Recopiez intégralement le texte à lire ci-dessous, qui traite des accusations britanniques contre la Russie au sujet de NotPetya, sans y changer un seul mot ni signe.

→ TEXTE À LIRE:
________________________________________

Le gouvernement britannique durcit le ton face à la Russie dans le cyberespace : jeudi 15 février, il a publiquement accusé Moscou d’être derrière le logiciel malveillant NotPetya, qui a causé, en juin, de graves dégâts en Europe.

« L’attaque, sous couvert d’intentions criminelles, avait pour but principal de détruire » avance le ministère des affaires étrangères dans un communiqué. Le ministre britannique de la défense, Gavin Williamson, a accusé la Russie — depuis Bruxelles où il s’est réuni avec les 28 autres ministres de la défense de l’OTAN — d’« affaiblir la démocratie, de démolir des vies en visant des infrastructures critiques et en militarisant l’information ».

________________________________________

→ SECTION DES DONNÉES:

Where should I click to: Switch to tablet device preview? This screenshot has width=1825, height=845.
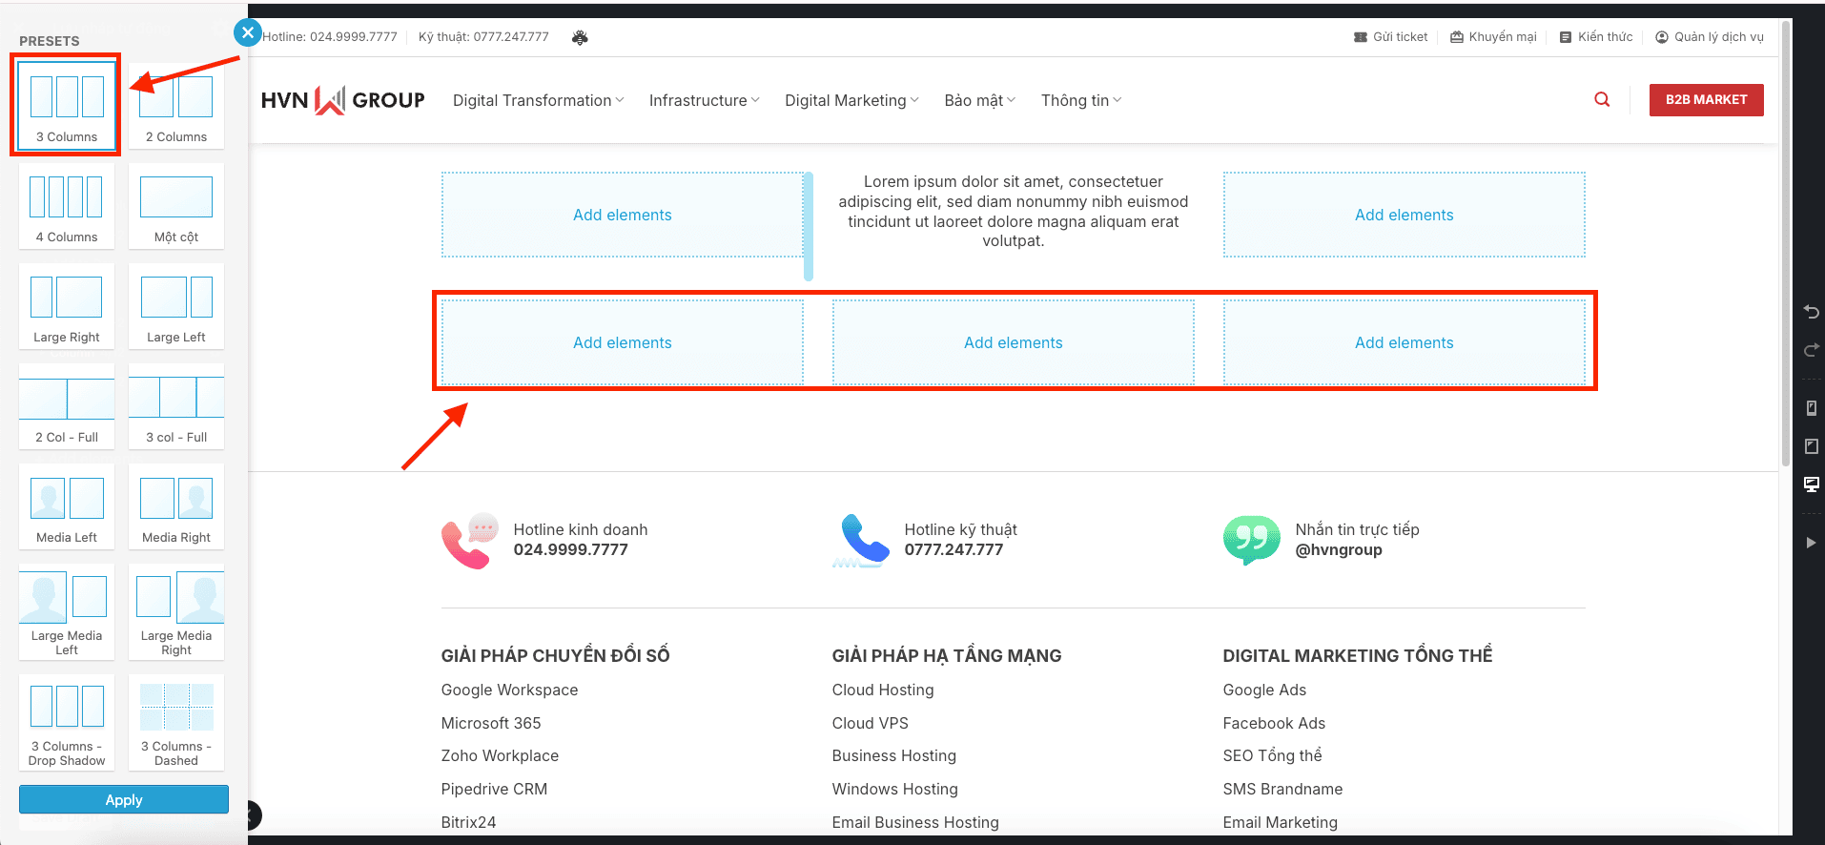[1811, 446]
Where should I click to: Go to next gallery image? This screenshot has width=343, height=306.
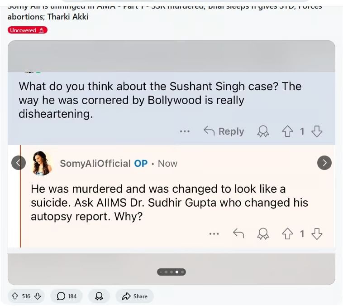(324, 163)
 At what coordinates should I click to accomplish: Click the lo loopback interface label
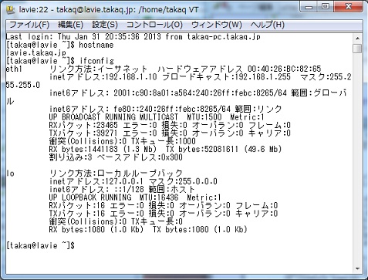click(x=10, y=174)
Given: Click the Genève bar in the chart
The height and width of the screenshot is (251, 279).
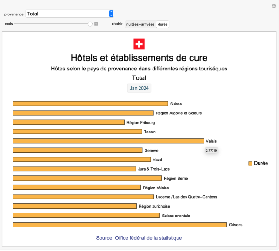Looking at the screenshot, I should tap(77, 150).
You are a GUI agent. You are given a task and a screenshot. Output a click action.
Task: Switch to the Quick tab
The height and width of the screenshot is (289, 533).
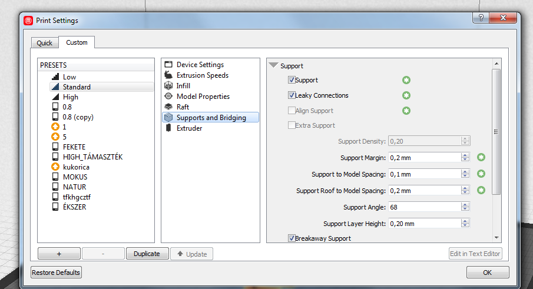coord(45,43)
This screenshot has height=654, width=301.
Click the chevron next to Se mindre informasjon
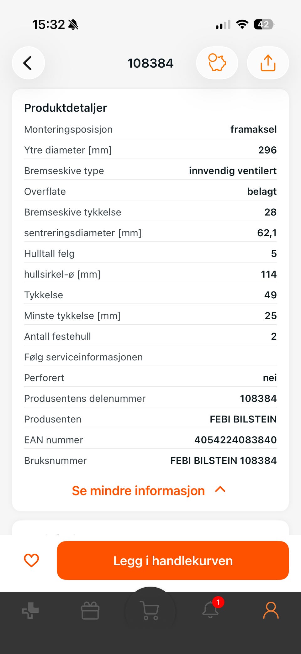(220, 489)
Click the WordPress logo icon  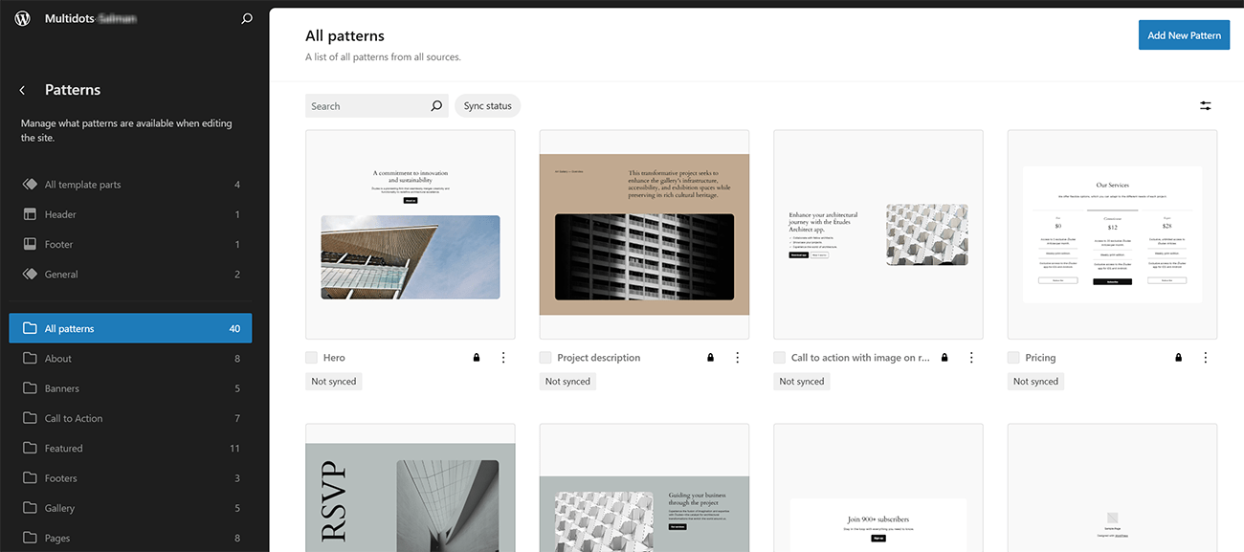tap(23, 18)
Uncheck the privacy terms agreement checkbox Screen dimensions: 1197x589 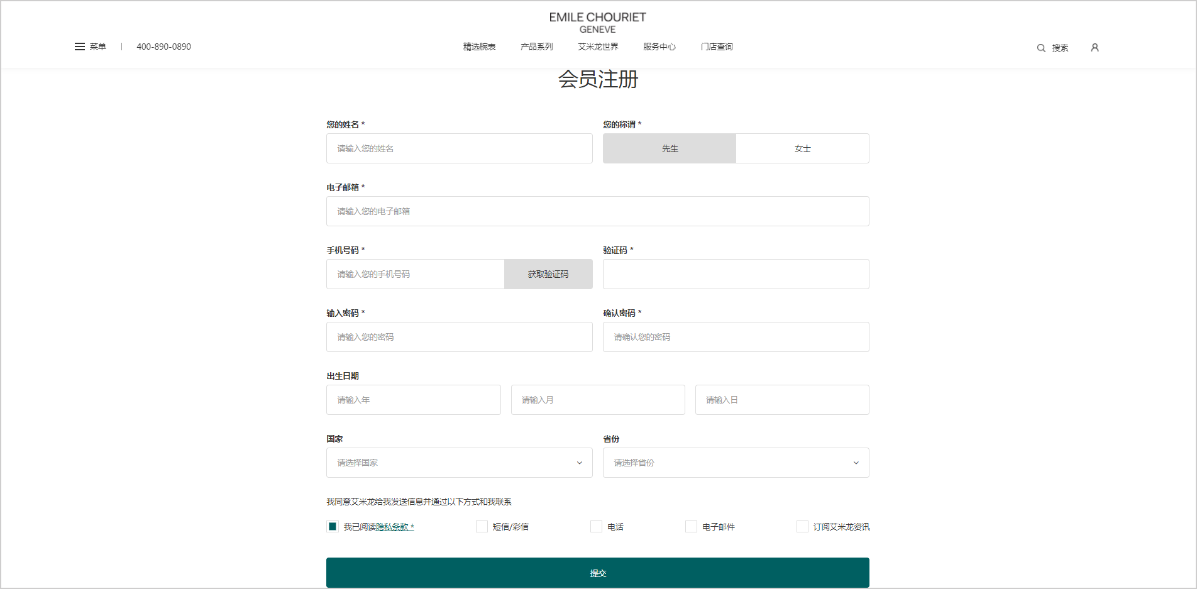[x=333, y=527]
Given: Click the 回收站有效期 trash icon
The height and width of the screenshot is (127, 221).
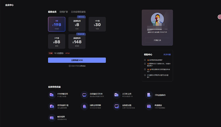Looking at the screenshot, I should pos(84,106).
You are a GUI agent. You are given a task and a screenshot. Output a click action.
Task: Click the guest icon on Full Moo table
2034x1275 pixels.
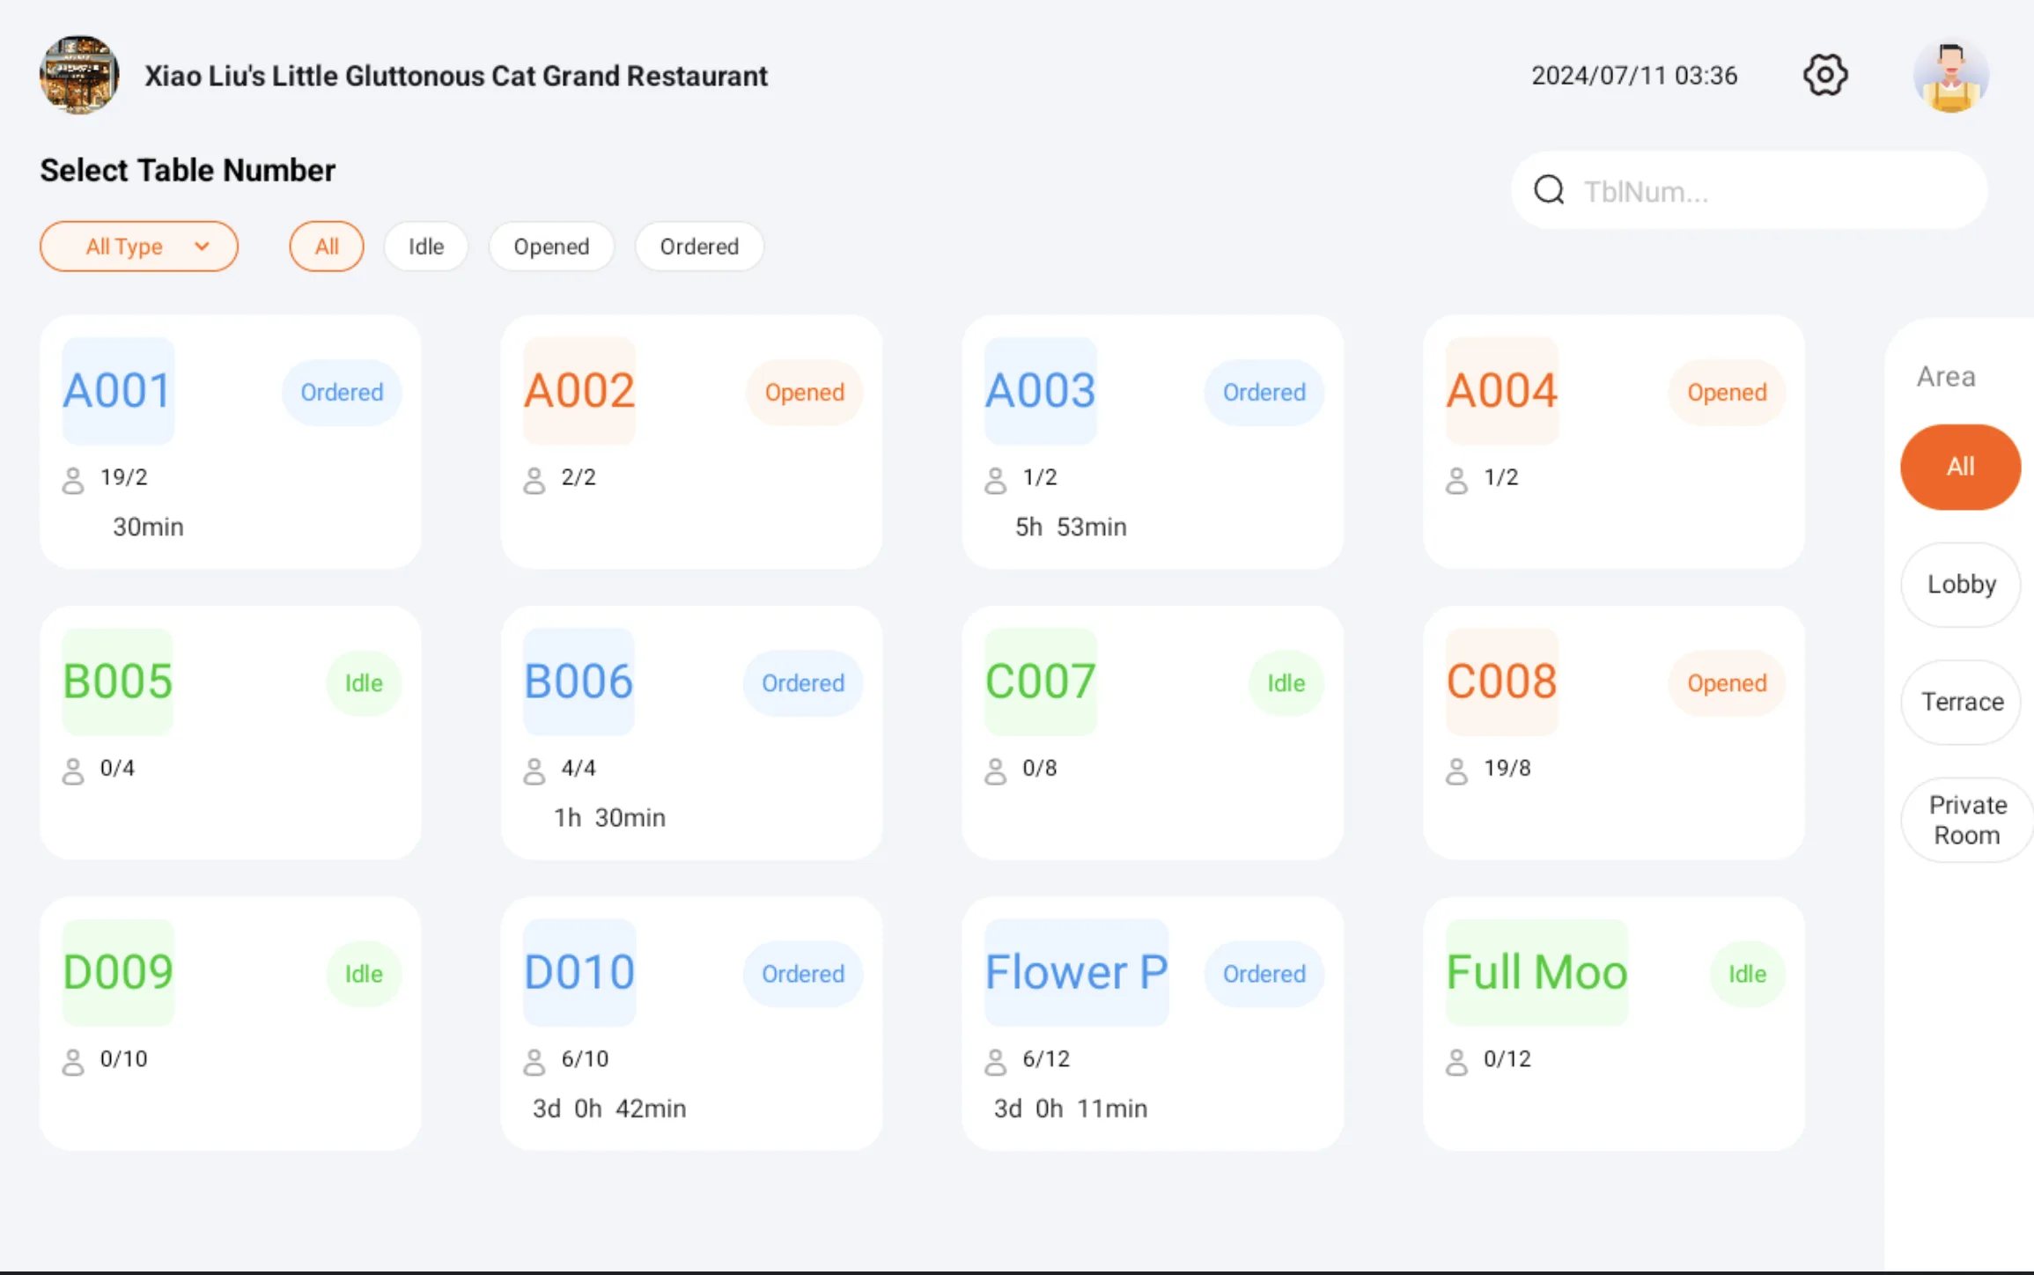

________________________________________

→ CORRIGÉ PROPOSÉ:
Le gouvernement britannique durcit le ton face à la Russie dans le cyberespace : jeudi 15 février, il a publiquement accusé Moscou d’être derrière le logiciel malveillant NotPetya, qui a causé, en juin, de graves dégâts en Europe.

« L’attaque, sous couvert d’intentions criminelles, avait pour but principal de détruire » avance le ministère des affaires étrangères dans un communiqué. Le ministre britannique de la défense, Gavin Williamson, a accusé la Russie — depuis Bruxelles où il s’est réuni avec les 28 autres ministres de la défense de l’OTAN — d’« affaiblir la démocratie, de démolir des vies en visant des infrastructures critiques et en militarisant l’information ».